Cada día llego al trabajo sobre las 8.15, abro la puerta de la oficina y suelo dejar el bolso encima de la mesa que está junto a la recepción para quitarme el abrigo con más facilidad. En esa mesa encuentro cada día los periódicos de mayor tirada de este país y cada día me voy asustando más de lo que leo en las primeras páginas. No me asusto por el contenido en sí, los españoles de esta época estamos entrando en los grupos de población, mayoritarios por cierto, que cada vez se sorprenden menos. Me asusto por las palabras y el orden de estas en los titulares. No puedo evitar sentir que vamos de cabeza al panfleto, si es que no estamos ya, donde todo vale, lo importante es el fin. ¿Qué fin y para qué?
Siempre dije, y hasta ahora no he encontrado razón para pensar lo contrario, que las palabras no son gratuitas. Nombrar algo hace que exista, utilizar bien el género hace que nosotras existamos, pareciera que meter un abrupto en una frase transmite importancia, un adjetivo viste al sustantivo y no da igual un adjetivo que otro.
En estos días se critica las nuevas leyes de comunicación en países como Ecuador, Venezuela y Argentina, y claro que me asusta, creo en la libertad de expresión.
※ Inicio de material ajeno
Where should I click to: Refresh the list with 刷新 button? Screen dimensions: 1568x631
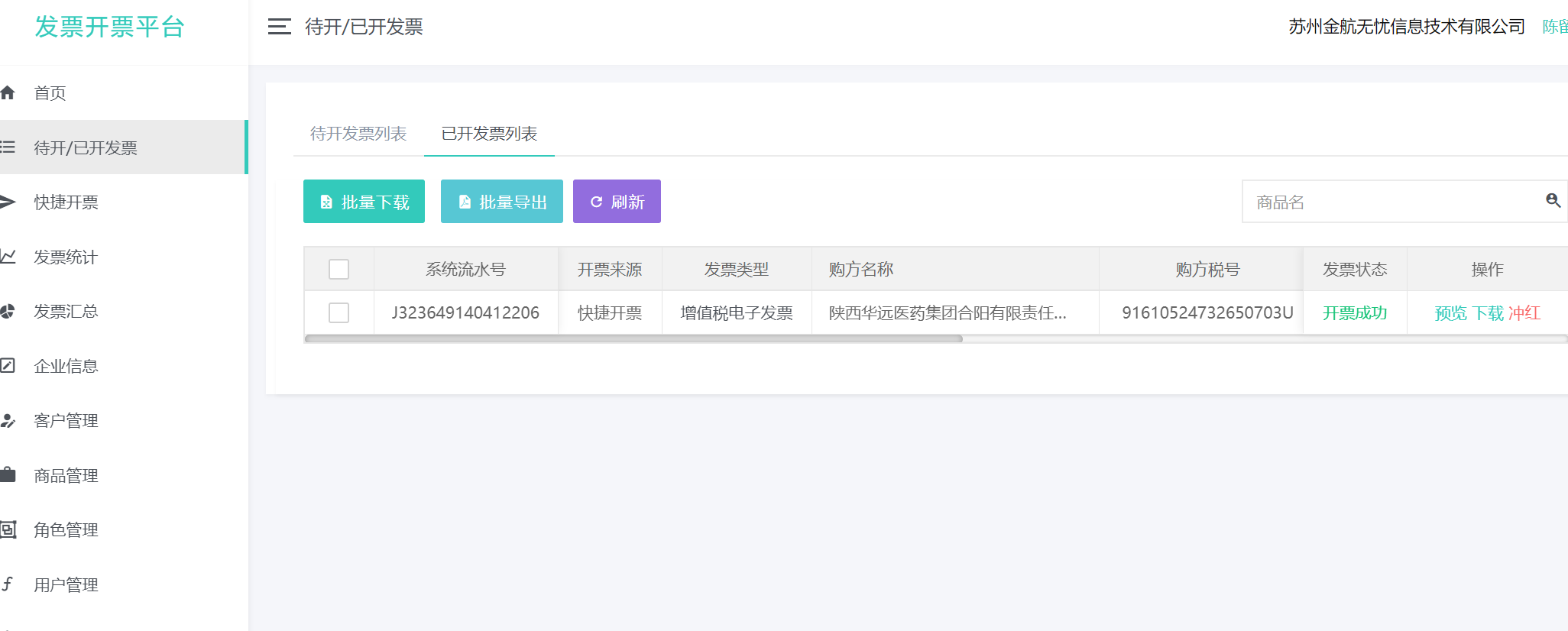click(x=617, y=202)
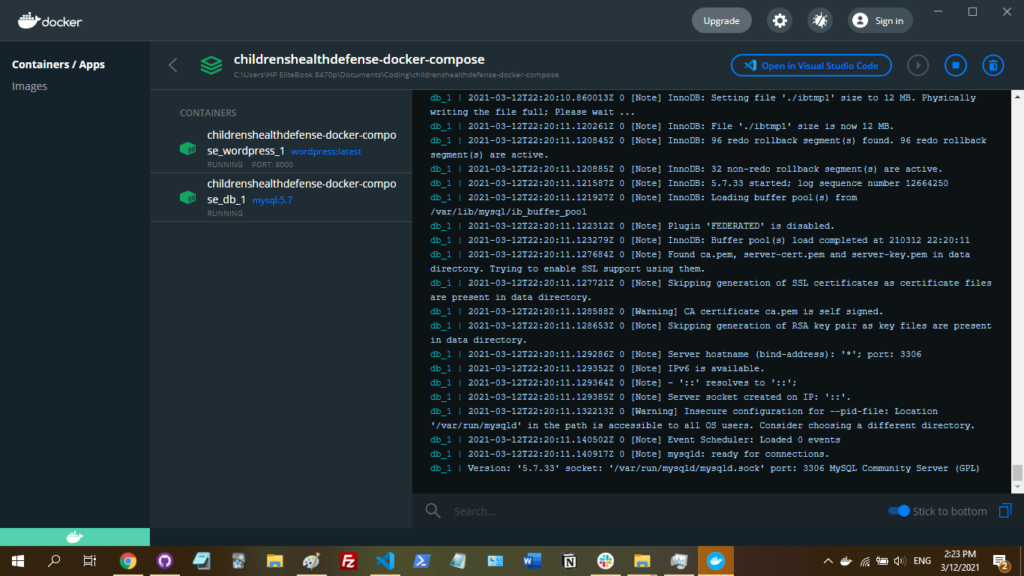The image size is (1024, 576).
Task: Delete the compose application with trash icon
Action: pyautogui.click(x=992, y=65)
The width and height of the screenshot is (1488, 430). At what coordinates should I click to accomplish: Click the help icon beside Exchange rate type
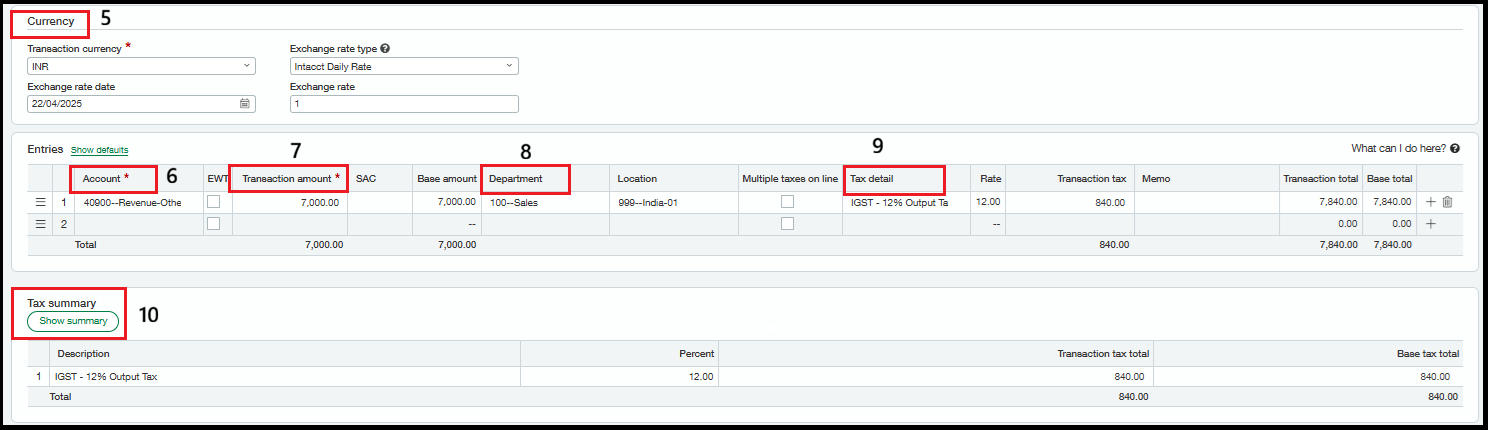coord(385,48)
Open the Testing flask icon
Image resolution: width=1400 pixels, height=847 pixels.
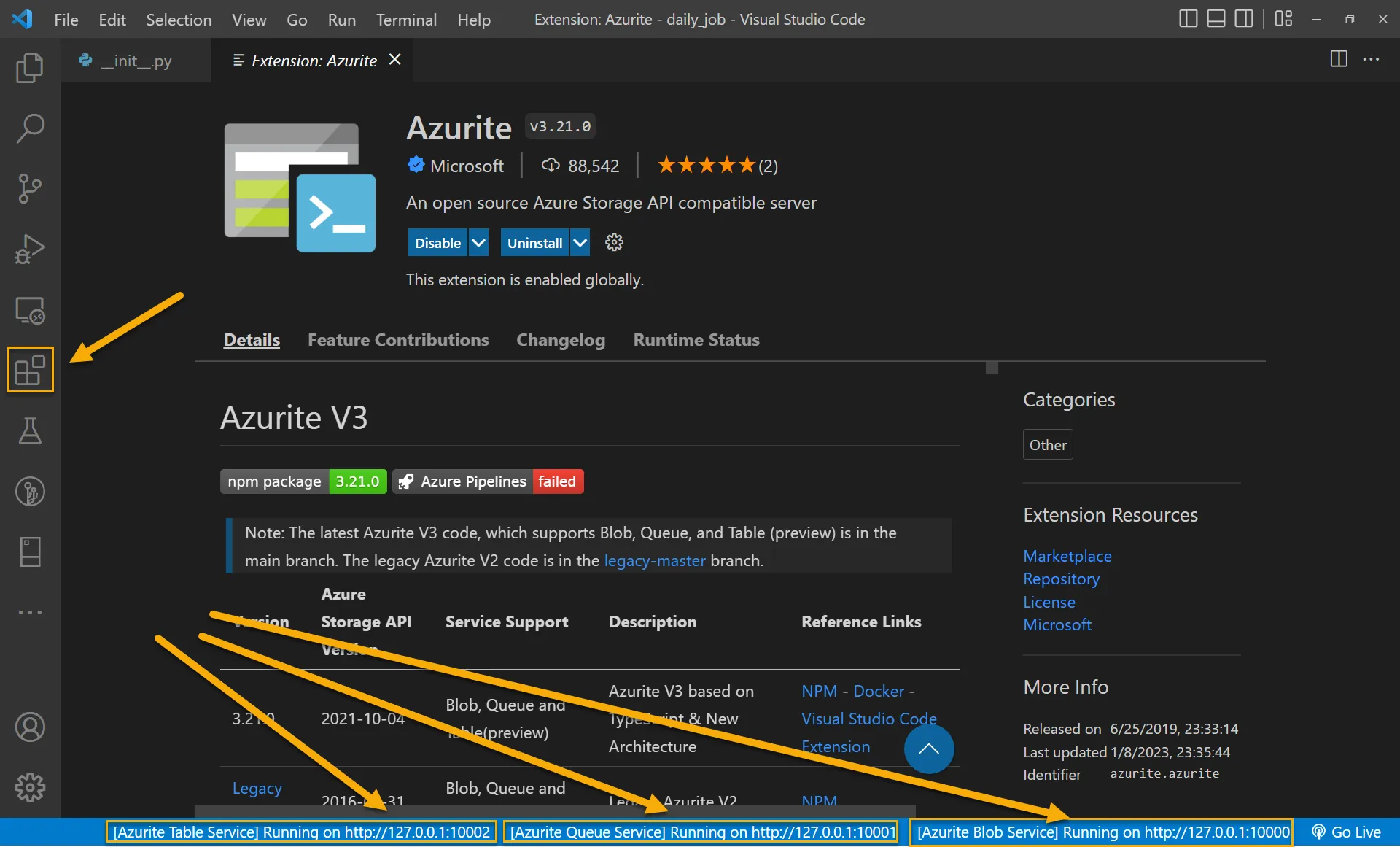(30, 430)
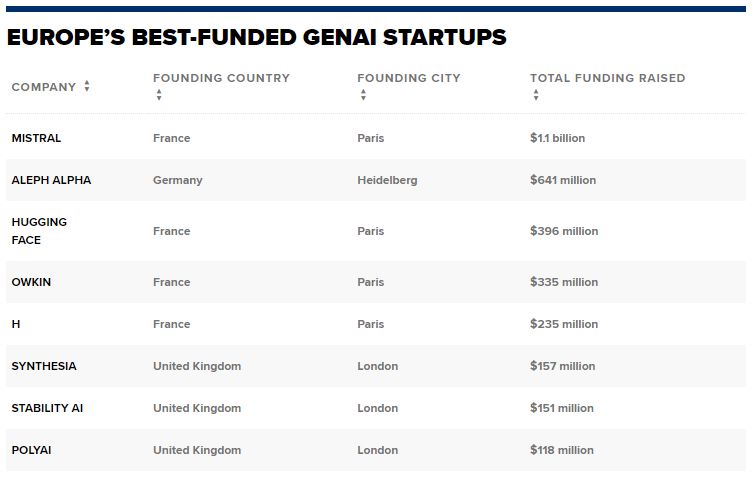This screenshot has height=481, width=756.
Task: Click the H company row name
Action: click(x=16, y=324)
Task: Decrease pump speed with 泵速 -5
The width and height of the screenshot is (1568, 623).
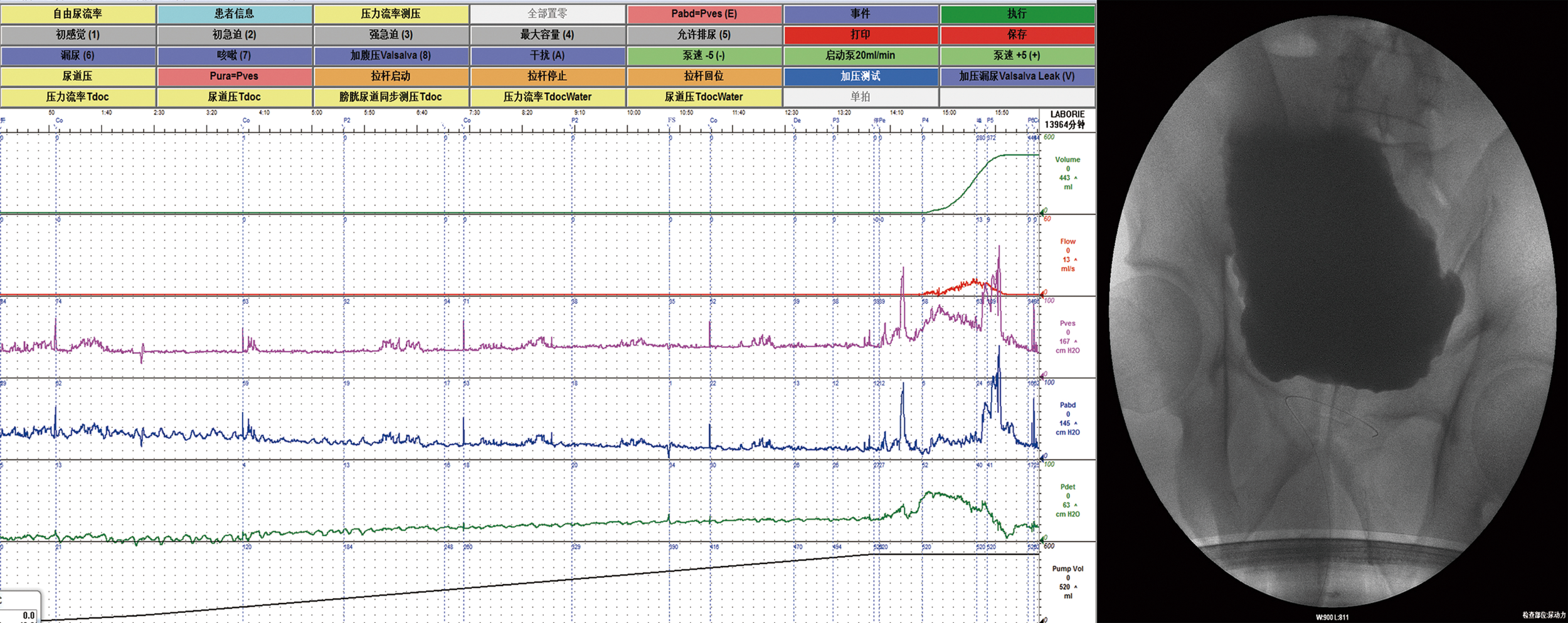Action: (704, 55)
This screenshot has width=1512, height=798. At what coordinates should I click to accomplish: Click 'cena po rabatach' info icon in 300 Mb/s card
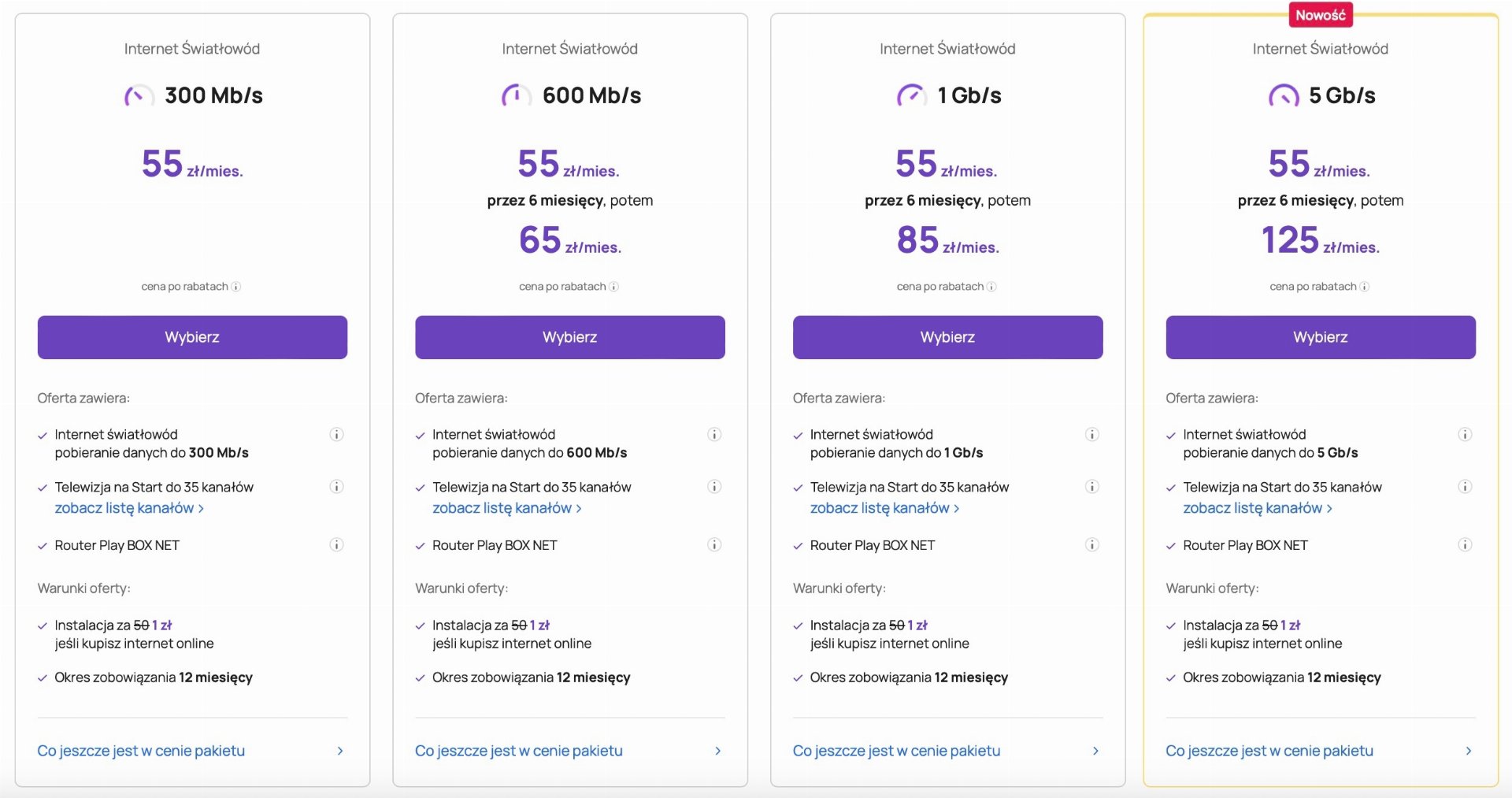(236, 287)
En lo que no sé si creo es en la responsabilidad de quienes atesoran un medio de comunicación, de quienes escriben o hablan para todos y a veces pareciera que por todos. Me da miedo las palabras que buscan el conflicto, el odio, el rechazo, me dan miedo las palabras que disfrazan la verdad porque siempre hay quien las cree, y de eso no se hacen responsable ni los que escriben, ni los que poseen un medio ni los que dicen hablar por todos. ¿Y todos no es mucho?